1 Peter 2:2-3 “Like newborn babies, crave pure spiritual milk, so that by it you may grow up in your salvation, now that you have tasted that the Lord is good.”

When Peter compares us to newborn babies , he is not criticizing our lack of spiritual maturity. The term is used that way other places in Scripture, but here he puts a positive spin on the idea. Nor is he opposing growth and maturity, as though we should remain spiritual infants forever. He specifically tells us that he wants us to grow up in our salvation. More about that in just a moment.

His one point of comparison between us and newborns is this: There is only one food appropriate for newborn babies (at least, before the development of infant formula). That is their mother’s milk. It is the only thing the baby wants. It is the only thing the baby’s body can handle. Variety may be the spice of life, but variety is no good when it comes to feeding infants. They need nothing but their mother’s milk.

In the same way we who are God’s newborns by faith need only one thing on which to feed– the pure, spiritual milk of the Word. It is the only thing our faith wants. It is the only thing our faith can handle. Any variety mixed in from human philosophy, false doctrine or theology, or human speculation threatens to make us sick or could even be fatal.

And in order for that spiritual milk to be truly nourishing for our souls, to truly grow us up in our salvation, it must contain God’s word of Gospel, his good news in Jesus Christ. A favorite used bookstore of mine has a large religious books section. There you will find a few shelves with Bibles, Bible commentaries, church history, and various world religions. But what fills row after row and shelf after shelf are books on “Christian living.” I won’t say that those books contain no useful information. Maybe you can find helpful hints for dealing with some issue in your life.

But without the gospel of God’s love for you in Jesus, such books cannot grow you up in your salvation. Without God’s promises detailing what he is doing for you, there is no food for your soul, no nourishment for your faith, no matter how helpful the words may be for solving problems. You don’t grow closer to God when he is telling you what to do. Your trust in him doesn’t become more secure when you are concentrating on how your life matches up with his commands. Your heart’s intent to do things his way, your willpower to avoid sin and pursue love, doesn’t come from doing what God demands.

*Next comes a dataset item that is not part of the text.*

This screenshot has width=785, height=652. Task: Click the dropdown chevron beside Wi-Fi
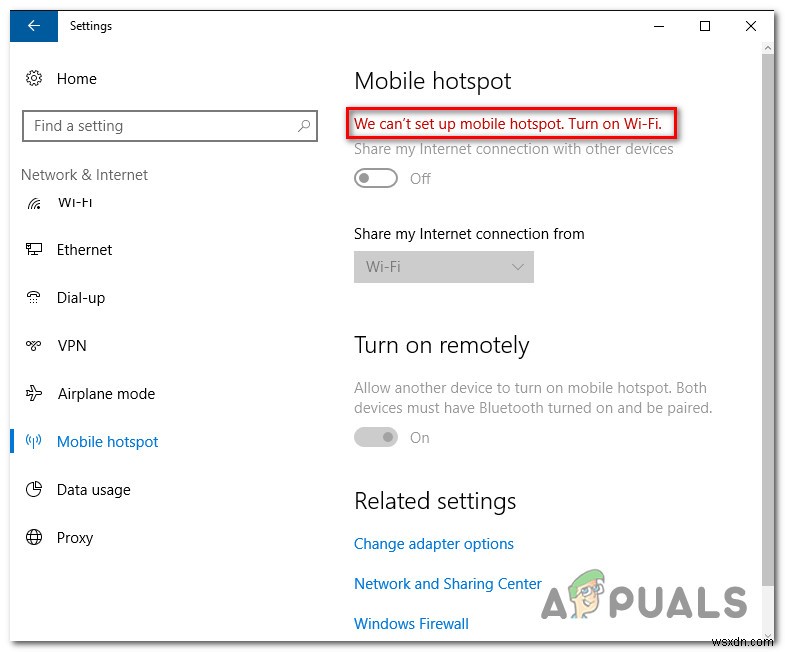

God is drawing you closer, making you stronger, and driving faith deeper, when the words on which our faith is feeding are about the things he does for us. That good news is not a limited subject that fits into a few paragraphs or a chapter in a book. It spans all the love that God has had for you from electing you to be his own child even before he created the word; to directing the course of human history to prepare the way for Jesus; to Jesus’ whole life of love; to the events of his trial, cross, and empty tomb we know so well; to his running the word for us from heaven; to his promise to return to take us there.

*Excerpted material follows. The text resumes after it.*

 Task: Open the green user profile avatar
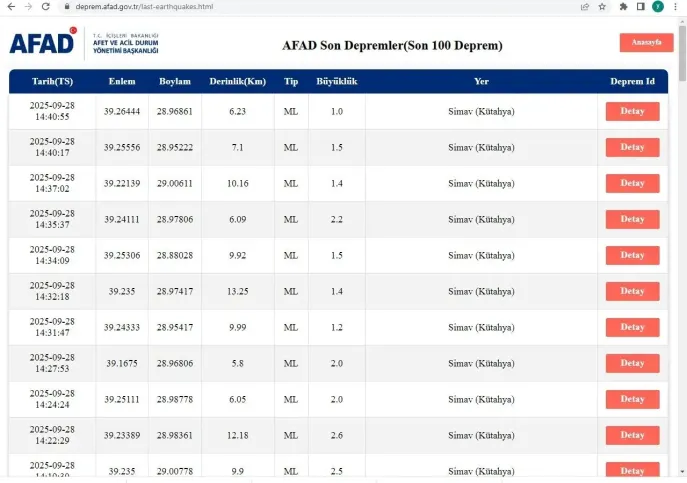[658, 6]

It is expressed in his promise to forgive our sins, declare us not guilty of them, reconcile us to himself, come to us in word and sacrament, give us his Holy Spirit, and ultimately raise us from the dead. The Gospel of God’s love for you is a gem with many, many facets. There are far too few books whose expressed purpose is to help us mine the Bible’s riches in exploring each one.

This is the spiritual food our hearts need. Let’s crave and consume this pure spiritual milk, so that we can grow up in our salvation.